La fin d’un mode de pou­voir « pas­to­ral » au profit du déve­lop­pe­ment d’une société qui invente à la fois les débuts du libé­ra­lisme économique et la figure de l’indi­vidu : voilà ce que tra­duit cette pièce à cette époque de la Renaissance, au royaume d’Albion.

Nous n’en sommes pas sortis… même si les lieux du pou­voir ont changé. Qu’en est-il de ce conflit à l’heure de la société du spec­ta­cle ? Que ce passe-t-il lorsqu’elle est mise en crise ? Quand une voix sin­cère, celle de Cordélia, met en échec la langue de bois ?

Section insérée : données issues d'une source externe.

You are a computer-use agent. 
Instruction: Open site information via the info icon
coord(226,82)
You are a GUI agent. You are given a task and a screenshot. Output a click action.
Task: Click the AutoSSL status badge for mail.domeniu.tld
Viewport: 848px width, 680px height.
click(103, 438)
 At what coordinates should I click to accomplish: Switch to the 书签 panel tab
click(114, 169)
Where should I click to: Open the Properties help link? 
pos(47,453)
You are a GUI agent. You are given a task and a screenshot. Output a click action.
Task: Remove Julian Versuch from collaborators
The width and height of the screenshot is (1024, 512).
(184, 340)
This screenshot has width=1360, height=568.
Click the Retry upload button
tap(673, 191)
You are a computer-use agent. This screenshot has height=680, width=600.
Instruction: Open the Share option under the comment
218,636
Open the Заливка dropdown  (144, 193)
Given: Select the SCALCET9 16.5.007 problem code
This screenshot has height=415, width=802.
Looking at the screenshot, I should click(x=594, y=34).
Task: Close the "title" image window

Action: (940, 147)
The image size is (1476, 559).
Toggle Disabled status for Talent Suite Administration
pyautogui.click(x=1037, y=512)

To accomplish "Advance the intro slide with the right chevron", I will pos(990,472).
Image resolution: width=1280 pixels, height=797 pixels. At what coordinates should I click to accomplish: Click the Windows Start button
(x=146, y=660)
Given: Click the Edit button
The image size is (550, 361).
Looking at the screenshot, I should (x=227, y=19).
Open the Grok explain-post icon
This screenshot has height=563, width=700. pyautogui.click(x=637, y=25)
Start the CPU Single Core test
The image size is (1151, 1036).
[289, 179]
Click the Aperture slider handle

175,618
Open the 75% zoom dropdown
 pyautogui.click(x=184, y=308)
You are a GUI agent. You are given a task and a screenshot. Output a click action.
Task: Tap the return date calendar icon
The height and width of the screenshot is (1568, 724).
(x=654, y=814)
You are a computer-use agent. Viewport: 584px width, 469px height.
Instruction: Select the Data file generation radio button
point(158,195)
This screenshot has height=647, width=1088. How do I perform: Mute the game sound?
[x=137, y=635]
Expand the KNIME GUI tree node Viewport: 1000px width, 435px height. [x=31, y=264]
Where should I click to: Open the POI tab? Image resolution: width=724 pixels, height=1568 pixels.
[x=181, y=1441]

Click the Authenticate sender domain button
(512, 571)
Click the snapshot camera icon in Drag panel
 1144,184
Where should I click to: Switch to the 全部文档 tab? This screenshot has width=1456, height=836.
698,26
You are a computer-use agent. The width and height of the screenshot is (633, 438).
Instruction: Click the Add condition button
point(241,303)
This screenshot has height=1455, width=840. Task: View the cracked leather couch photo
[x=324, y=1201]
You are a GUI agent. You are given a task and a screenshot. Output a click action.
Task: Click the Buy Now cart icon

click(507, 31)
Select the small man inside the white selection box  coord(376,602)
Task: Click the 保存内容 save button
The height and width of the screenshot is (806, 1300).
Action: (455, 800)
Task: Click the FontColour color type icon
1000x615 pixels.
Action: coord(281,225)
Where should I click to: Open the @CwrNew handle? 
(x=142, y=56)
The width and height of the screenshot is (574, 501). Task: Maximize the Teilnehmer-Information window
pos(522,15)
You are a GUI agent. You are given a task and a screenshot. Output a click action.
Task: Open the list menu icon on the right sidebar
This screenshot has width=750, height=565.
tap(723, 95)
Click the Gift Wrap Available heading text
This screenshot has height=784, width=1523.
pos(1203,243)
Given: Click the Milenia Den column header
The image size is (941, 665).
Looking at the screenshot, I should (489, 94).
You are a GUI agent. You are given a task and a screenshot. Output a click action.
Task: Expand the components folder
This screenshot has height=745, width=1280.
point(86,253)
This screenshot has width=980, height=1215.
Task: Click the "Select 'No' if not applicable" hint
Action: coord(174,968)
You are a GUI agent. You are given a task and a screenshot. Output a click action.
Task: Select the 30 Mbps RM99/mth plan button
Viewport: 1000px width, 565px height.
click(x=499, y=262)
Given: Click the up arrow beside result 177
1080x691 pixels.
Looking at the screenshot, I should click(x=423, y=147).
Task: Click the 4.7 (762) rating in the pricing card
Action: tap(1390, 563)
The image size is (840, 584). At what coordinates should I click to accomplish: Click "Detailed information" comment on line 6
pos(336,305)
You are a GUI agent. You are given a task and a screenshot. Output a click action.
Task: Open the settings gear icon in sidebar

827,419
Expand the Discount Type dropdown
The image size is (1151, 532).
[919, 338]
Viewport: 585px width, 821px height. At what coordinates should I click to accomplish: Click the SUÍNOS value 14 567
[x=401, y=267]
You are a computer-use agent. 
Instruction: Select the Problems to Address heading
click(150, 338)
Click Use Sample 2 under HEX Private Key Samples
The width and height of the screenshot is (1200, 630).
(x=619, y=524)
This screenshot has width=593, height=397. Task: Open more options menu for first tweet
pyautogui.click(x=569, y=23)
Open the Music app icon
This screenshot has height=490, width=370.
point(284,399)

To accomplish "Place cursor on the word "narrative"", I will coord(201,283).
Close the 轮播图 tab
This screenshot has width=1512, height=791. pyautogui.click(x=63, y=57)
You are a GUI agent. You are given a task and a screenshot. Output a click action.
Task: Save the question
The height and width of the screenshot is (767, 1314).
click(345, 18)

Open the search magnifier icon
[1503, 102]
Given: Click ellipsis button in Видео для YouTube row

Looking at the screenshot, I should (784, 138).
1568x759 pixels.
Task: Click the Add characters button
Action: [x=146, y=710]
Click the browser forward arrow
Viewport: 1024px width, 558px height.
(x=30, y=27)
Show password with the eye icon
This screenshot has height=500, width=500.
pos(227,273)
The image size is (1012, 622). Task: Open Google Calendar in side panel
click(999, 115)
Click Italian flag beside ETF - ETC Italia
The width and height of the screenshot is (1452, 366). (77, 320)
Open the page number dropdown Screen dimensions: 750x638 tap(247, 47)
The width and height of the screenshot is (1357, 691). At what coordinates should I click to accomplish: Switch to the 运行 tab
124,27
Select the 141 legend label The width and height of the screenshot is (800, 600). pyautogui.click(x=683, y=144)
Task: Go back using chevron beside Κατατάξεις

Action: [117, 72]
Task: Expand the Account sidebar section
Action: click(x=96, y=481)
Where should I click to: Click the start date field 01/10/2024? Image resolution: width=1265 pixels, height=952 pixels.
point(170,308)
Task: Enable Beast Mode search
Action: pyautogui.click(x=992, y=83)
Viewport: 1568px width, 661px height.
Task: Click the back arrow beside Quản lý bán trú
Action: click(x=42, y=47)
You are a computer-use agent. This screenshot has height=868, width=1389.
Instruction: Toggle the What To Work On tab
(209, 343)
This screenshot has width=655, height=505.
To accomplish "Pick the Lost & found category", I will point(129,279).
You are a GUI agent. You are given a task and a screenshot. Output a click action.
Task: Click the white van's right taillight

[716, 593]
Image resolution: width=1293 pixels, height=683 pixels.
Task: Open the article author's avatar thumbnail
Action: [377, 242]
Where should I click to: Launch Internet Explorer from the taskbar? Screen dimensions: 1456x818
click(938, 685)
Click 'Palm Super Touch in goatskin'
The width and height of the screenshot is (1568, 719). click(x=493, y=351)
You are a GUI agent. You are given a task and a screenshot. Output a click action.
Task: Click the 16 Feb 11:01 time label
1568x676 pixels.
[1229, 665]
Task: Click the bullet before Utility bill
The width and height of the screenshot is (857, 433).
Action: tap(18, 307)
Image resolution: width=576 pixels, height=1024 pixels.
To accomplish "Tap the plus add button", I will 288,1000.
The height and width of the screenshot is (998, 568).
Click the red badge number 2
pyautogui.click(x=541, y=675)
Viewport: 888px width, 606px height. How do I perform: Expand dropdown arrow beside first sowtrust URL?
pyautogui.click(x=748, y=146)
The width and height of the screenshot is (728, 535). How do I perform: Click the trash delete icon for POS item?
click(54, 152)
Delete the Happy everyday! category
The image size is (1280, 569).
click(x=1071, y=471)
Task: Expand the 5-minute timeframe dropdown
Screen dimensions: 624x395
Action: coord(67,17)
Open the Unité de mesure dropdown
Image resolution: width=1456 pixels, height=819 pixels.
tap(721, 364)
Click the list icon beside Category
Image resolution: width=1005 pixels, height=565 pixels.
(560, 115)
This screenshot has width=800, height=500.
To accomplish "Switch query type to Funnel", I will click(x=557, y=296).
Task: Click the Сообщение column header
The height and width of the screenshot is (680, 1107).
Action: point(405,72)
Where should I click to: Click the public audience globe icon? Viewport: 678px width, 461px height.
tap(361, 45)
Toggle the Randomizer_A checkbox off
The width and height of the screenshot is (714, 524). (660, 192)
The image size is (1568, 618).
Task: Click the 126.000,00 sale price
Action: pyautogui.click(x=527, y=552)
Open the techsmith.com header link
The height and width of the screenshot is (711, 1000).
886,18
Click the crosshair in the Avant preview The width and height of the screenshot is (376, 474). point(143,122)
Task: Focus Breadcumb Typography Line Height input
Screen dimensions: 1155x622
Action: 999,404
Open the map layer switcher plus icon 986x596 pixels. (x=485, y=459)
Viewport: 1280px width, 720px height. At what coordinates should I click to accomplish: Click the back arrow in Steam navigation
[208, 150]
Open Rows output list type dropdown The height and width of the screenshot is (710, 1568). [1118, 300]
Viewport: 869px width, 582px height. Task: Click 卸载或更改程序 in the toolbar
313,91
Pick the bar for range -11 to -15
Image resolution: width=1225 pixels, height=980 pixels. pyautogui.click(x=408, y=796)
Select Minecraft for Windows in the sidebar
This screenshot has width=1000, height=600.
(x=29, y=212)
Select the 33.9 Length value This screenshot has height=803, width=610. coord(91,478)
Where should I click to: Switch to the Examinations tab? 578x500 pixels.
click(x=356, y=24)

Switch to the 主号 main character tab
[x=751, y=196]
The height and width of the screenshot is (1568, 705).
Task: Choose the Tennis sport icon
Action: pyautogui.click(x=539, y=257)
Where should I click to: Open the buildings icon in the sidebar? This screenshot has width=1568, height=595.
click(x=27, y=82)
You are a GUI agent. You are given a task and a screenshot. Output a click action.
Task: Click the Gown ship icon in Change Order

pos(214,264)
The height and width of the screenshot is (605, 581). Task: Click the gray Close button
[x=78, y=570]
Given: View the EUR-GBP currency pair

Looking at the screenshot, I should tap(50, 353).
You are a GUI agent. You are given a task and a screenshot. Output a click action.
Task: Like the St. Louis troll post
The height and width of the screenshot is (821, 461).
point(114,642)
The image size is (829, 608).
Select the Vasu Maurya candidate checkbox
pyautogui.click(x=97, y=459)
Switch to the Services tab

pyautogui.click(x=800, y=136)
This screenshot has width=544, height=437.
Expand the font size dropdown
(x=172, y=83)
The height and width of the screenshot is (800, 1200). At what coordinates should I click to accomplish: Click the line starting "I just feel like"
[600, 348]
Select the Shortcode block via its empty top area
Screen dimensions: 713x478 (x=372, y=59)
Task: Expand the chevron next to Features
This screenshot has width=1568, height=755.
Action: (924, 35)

La tra­gé­die devient dès lors une anti­ci­pa­tion de ce qui pour­rait nous arri­ver, un poème de poli­ti­que fic­tion avec ses sou­bre­sauts, ses contra­dic­tions, ses phases ter­ri­bles, ses éclaircies.

La pro­po­si­tion du Théâtre 2 l’Acte est volon­tai­re­ment poly­mor­phe, comme l’est l’ins­pi­ra­tion sha­kes­pea­rienne, asso­ciant tra­gi­que et gro­tes­que, den­sité et légè­reté, pensée et poésie…S’y mêle aussi une réflexion sur le théâ­tre même : la scène peut débor­der de son cadre, le jeu se frotte aux sons, aux images, en deçà le réel pointe sous la fic­tion.